Sars issues tender to prevent illicit cigarette trade

The tax agency said this "track-and-trace marker technology" would help it monitor the illicit tobacco trade, which is causing "significant losses" to the national fiscus. (Delwyn Verasamy/M&G)

The tax agency said this "track-and-trace marker technology" would help it monitor the illicit tobacco trade, which is causing "significant losses" to the national fiscus. (Delwyn Verasamy/M&G)

The South African Revenue Service (Sars) is seeking a service provider to help it keep tabs on the illicit tobacco trade by tracking cigarettes from manufacturing plants to points of sale.

The tax agency said this “track-and-trace marker technology” would help it monitor the illicit tobacco trade, which is causing “significant losses” to the national fiscus.

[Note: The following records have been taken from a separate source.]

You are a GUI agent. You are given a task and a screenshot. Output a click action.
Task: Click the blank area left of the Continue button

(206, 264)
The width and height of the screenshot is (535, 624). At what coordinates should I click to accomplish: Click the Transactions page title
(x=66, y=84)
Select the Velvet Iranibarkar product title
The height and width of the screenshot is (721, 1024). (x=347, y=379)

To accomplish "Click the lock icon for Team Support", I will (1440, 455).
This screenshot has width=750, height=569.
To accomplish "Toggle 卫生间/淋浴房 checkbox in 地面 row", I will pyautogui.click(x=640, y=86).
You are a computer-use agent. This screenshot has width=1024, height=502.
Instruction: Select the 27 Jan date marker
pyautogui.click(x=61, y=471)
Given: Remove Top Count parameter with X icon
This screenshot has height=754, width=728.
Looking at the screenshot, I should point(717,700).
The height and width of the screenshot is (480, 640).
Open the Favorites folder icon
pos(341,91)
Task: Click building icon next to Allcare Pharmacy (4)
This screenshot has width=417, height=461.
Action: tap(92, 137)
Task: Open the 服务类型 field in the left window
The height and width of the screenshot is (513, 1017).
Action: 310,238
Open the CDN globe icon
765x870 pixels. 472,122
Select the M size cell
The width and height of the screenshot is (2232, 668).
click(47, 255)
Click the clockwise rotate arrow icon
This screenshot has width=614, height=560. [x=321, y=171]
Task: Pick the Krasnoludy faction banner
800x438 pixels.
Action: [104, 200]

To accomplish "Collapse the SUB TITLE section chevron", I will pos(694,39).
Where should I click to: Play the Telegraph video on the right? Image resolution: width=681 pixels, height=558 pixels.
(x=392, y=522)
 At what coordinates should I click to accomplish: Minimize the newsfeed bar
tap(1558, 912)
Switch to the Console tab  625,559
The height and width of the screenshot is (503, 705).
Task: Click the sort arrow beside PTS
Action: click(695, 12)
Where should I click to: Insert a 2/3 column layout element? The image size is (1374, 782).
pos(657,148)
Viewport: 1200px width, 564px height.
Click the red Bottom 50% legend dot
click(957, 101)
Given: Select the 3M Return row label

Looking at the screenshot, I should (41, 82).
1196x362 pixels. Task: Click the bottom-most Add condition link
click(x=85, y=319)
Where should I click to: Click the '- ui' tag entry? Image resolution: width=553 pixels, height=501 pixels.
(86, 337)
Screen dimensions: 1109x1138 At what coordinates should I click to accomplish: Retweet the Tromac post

“This non-intrusive technological innovation is expected to boost the monitoring and control of duties and taxes in this industry significantly,” Sars said in a statement on Tuesday.

A tender document has been published on the Sars website for “production management” for the track-and-trace solution.

According to the request for proposal, cigarette manufacturers must “implement the solution on the production lines [at] production facilities, locally and abroad, for those cigarette products that it produces, imports, markets and sells in the South African economy.”

The deadline is June 20.

Illicit cigarette manufacturing

The tax agency has been working to beef up its fight against the illicit cigarette trade since Mark Kingon took over as acting commissioner from Tom Moyane, who was suspended and later fired in 2018. Under Kingon, the agency revised a unit probing the illicit economy. The unit was one of several shut down under the now-infamous business restructure model ordered by Moyane.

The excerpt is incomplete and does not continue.